Information the lessor, agent or provider cannot request
From 1 May 2025, there will be categories of information that a lessor, agent or provider cannot ask you to provide information about. A lessor, agent or provider must not ask you for the following information:
- legal action taken by you, including dispute resolution or matters considered by the Tribunal
- any Notices to Remedy Breach you may have given to a lessor or provider
- any Notices to Remedy Breach that the lessor or provider may have given you
- your history in relation to rental bonds, including any claim on a rental bond
- statements of your credit accounts or bank accounts detailing transactions.
It is important to be aware that the lessor, agent or provider can still request this information from your referees or your previous lessor, agent or provider.
Allowing prospective renters to provide identity documents for sighting only
If you apply for a rental property and are asked to provide documents to prove your identity, you no longer need to provide your lessor, agent or provider with a copy of the original identity document. You now have a choice to instead allow the lessor, agent or provider to sight or access the original document. If an original identity document is sighted by the agent, lessor or provider, they must not keep a copy of it without your consent.
Choice of how to submit your rental application
When applying for a rental property, the agent, lessor or provider must now give you two ways to submit the application form. At least one way must not be a restricted way. A restricted way is defined as a way that involves you having to use an online platform to give personal information to a person other than the lessor, provider or agent, or a way that requires you to pay money.
If the lessor is a public or community housing provider, they are not required to use an application form that complies with these new provisions.
Privacy of renters’ personal information
The tenancy law changes include new rules designed to increase privacy for renters and protect your personal information. These provisions include:
- your personal information is only to be collected and used to assess your suitability during the rental application process and/or to manage the tenancy
- lessors, agents and providers must ensure your personal information is securely stored
- if you apply for a rental property and do not become a tenant or resident, your personal information must be securely destroyed within three months after you made your application
- lessors, agents or providers must securely destroy your personal information within seven years after the end of your residential tenancy or rooming accommodation agreement.
However, in some situations you may consent to your information being stored for a longer time, for example to remain on a waitlist for a type of specialist accommodation.
Entry – Minimum notice periods and frequency
From the 1 May 2025, the amount of notice your agent, lessor or provider must give you before entry will increase from 24 hours to 48 hours in a range of circumstances.
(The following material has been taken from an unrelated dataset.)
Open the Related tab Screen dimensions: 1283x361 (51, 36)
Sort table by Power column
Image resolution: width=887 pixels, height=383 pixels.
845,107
There will also be changes that limit how frequently your lessor, agent or provider can enter your property at the end of your tenancy.
Minimum notice period increased from 24 hours to 48 hours
An agent, lessor or provider must now give you 48 hours notice on the approved entry notice form before entering your rental property, in circumstances where they previously had to provide 24 hours notice.
Grounds and notice periods – General tenancy
For general tenancies, the 48-hour notice period applies to the following types of entry:
- to inspect the premises for a short tenancy moveable dwelling
- to inspect repairs or maintenance within 14 days after completion of the work
- to inspect that a significant breach of the agreement has been remedied by you
- to carry out repairs or maintenance
- to comply with requirements of the Fire and Rescue Service Act in relation to smoke alarms, or to comply with requirements of the Electrical Safety Act in relation to approved safety switches
- to show the premises to a prospective buyer or tenant
- to allow for valuation of the premises
- if the lessor or provider believes you have abandoned the premises.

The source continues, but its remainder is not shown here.